Oltre a questo vantaggio incredibile, i truffatori tendono ad utilizzare sempre più lo smishing perché è possibile confondere i destinatari degli sms riuscendo ad utilizzare il medesimo canale utilizzato dalle Poste per spedire i messggi di avvenuta consegna. I destinatari dei messaggi, infatti, troveranno l’SMS truffaldino nella stessa conversazione aperta con la vera società Poste. Coloro che pensano ed ideano queste truffe, infatti, hanno trovato il modo di far credere al nostro smartphone che quel mittente sia il medesimo.

Il consiglio è sempre quello di non cliccare il link fraudolento anche perché Poste Italiane non agisce mai in questo modo ed avvisa tutti sulla questione, in modo anche molto frequente.

 

Psd2

La Psd2 è una direttiva comunitaria che ha introdotto nuove procedure di sicurezza per i device mobile, siano essi smartphone ovvero tablet, etc. Gli Stati membri dell’Unione e quindi anche le stesse società, stanno aderendo piano piano a questo standard previsto in modo tassativo.
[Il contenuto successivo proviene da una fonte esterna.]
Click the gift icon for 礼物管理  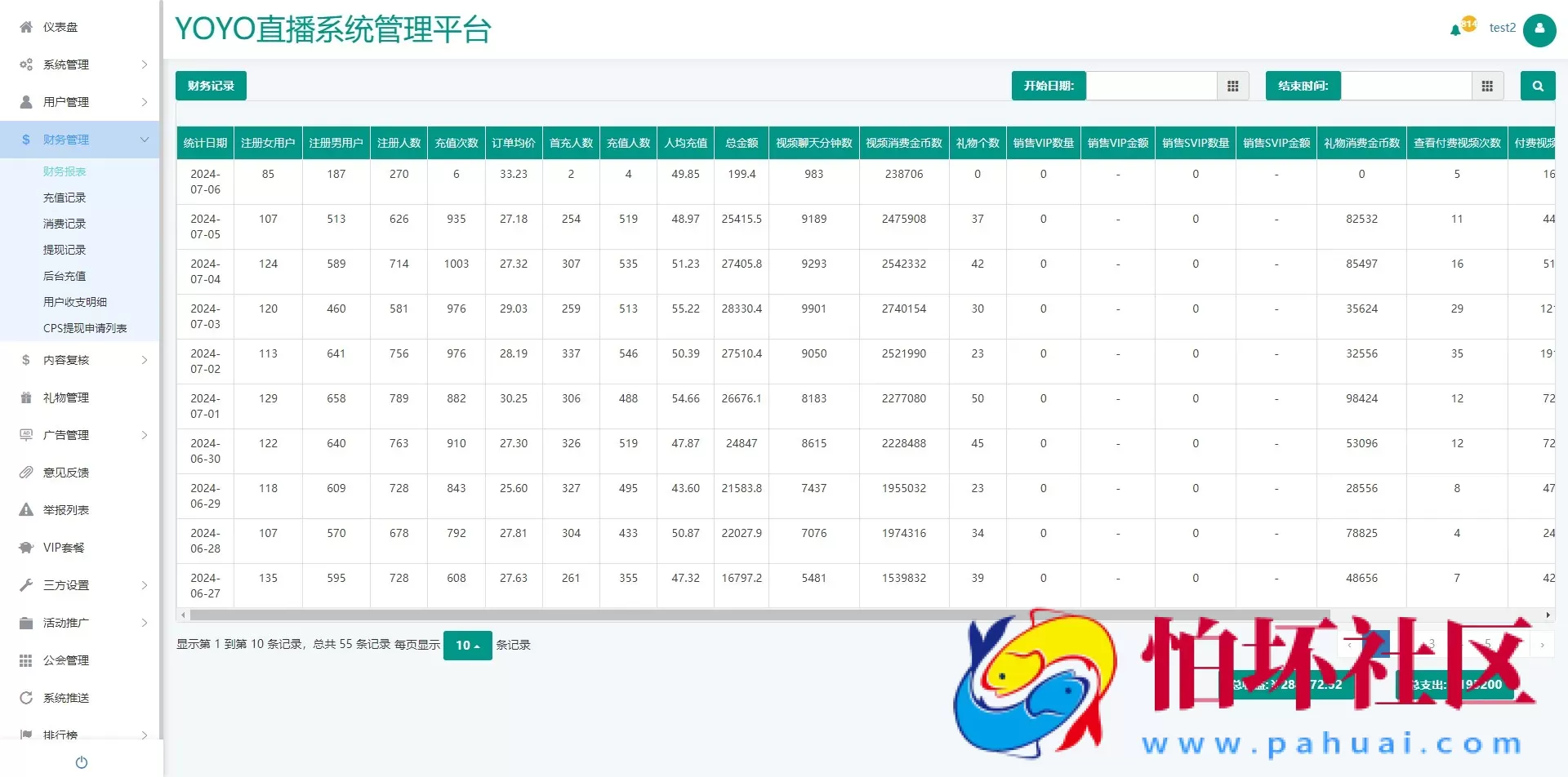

Se da un lato la sicurezza del cittadino è tutelata mediante l’applicazione di queste nuove regole, dall’altro i criminali, subodorando l’opportunità, stanno approfittando della confusione che ingenera un cambiamento rivoluzionario cercando di cavalcare la disinformazione o alcune lacune temporanee.

Proprio a tal proposito, i tentativi di Phishing e Smishing, con email ed SMS fraudolenti, stanno aumentando a dismisura: l’oggetto della missiva o del messaggino è più o meno sempre lo stesso, ovvero si richiede di aggiornare i dati e le proprie informazioni in modo da conformarsi a quanto previsto dalla nuova direttiva europea.

A tal proposito, Poste Italiane, i cui dirigenti massimi sono stati intervistati dai giornalisti di Repubblica, ha spiegato esaustivamente quanto sta accadendo. Ecco lo stralcio della spiegazione:

(…) l’evento relativo alla scadenza dei dettami della normativa Psd 2 ha sicuramente fornito lo spunto per una serie di messaggi di smishing che, alla luce della nostra analisi antifrode, si presentano simili o comunque legati ad una proposta commerciale particolarmente vantaggiosa al termine della quale il phisher proponeva di accedere al link che conduce al sito fraudolento che avrebbe invitato i clienti a rilasciare i propri dati bancari riservati o i dati sensibili.

Attenzione, dunque e, parafrasando il titolo di un film cult del passato “Non Cliccate Quel Link!”.